◆ Problem description ◆
"Додати" appears in how many lines of the entries? State only the number.
========================
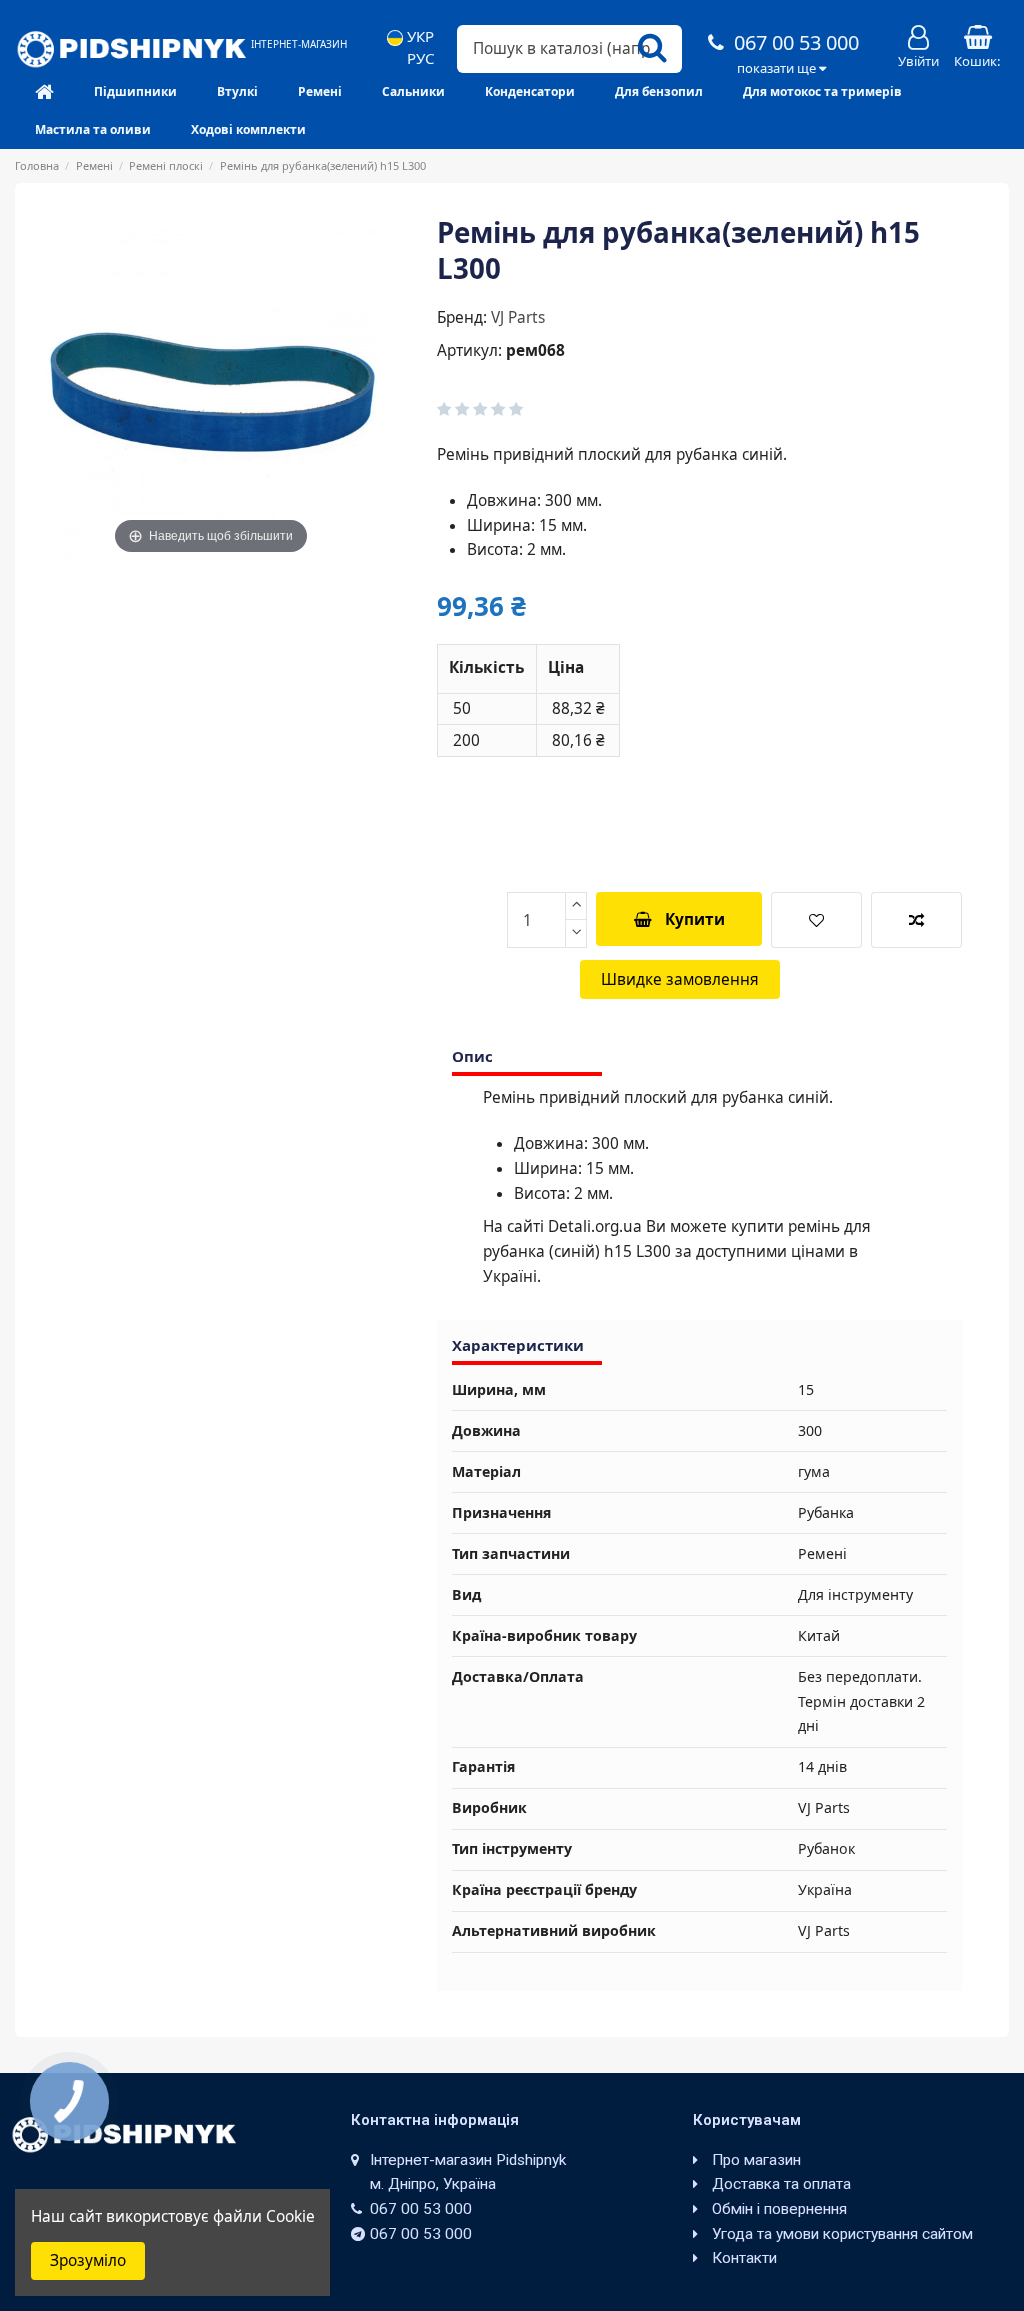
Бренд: (462, 317)
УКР (418, 36)
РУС (418, 58)
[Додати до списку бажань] (816, 920)
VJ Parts (518, 317)
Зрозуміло (88, 2260)
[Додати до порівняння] (916, 920)
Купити (695, 919)
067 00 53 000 (794, 42)
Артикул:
========================
◆ Solution below ◆
2